Now in hindsight, this was a huge mistake. The GBA has one of the best and largest video game libraries ever. I completely missed out on third generation Pokemon, Advanced Wars, Fire Emblem, Golden Sun, and the Sonic Advance games (I was/am a huge Sonic fan). My regret was pretty instantaneous as I would go over to my friends houses and see all the awesome GBA games they had. What really hurt was the arrival of the Game Boy Advance SP. That system is still one of my favorites design wise, a perfectly sized handheld that folded and the first version to have a backlit screen. My god is that thing beautiful. I felt serious FOMO; here I was stuck with my Game Boy Color and a dim Worm Light.
I never relented though; for some reason I was incredibly dedicated to staying with my decision. When I look back on it, I think I just wasn’t ready to put aside the memories I had with my Game Boy Color. All of that would seemingly go away if I upgraded; even if it was backwards compatible I doubt I would have played those games. The familiarity would disappear and I would have to learn new systems and worlds with no guarantee that I would like them. There’s also something to be said for the therapeutic effects that the repetition had on me. As someone with anxiety, repeating levels and replaying games brought me comfort. I could revisit levels I like, play through them and receive the same level of satisfaction each time. It was reliable in a way that was not guaranteed with something new.
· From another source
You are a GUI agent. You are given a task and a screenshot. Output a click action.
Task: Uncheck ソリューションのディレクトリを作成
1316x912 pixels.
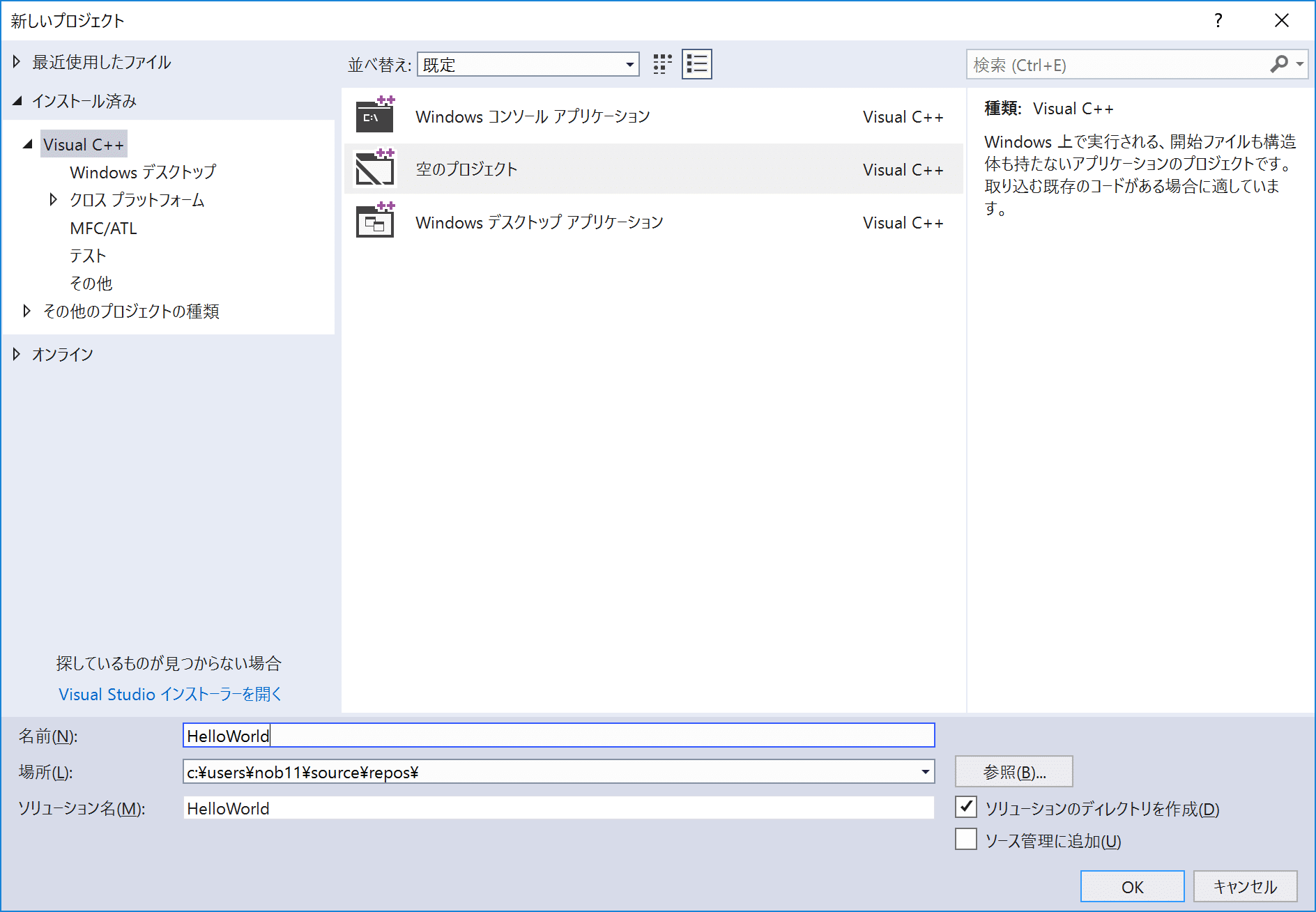tap(966, 807)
I’ve gone back and played some GBA games over the years, but I’ll never be a part of the conversation the way others who had owned a GBA are. That’s ok though, I don’t have to be in with everything. As new consoles approach, I don’t feel that same protectiveness. I’m not going to buy one right away because I don’t see a need for it, not out of some protection for my PS4. It’s a healthy mindset to have; these are very expensive toys that are being launched in the middle of a pandemic. There are much more important things to purchase or worry about. It’s a little sad though that I don’t feel as threatened by a new generation. I don’t think that’s an indictment of the system but rather pointing to my own shift in mindset. It’s not as precious and something that was formerly indispensable has become the opposite. I probably won’t love a system the way I did about my Game Boy Color. The Game Boy Advance on the other hand, will always be my white whale.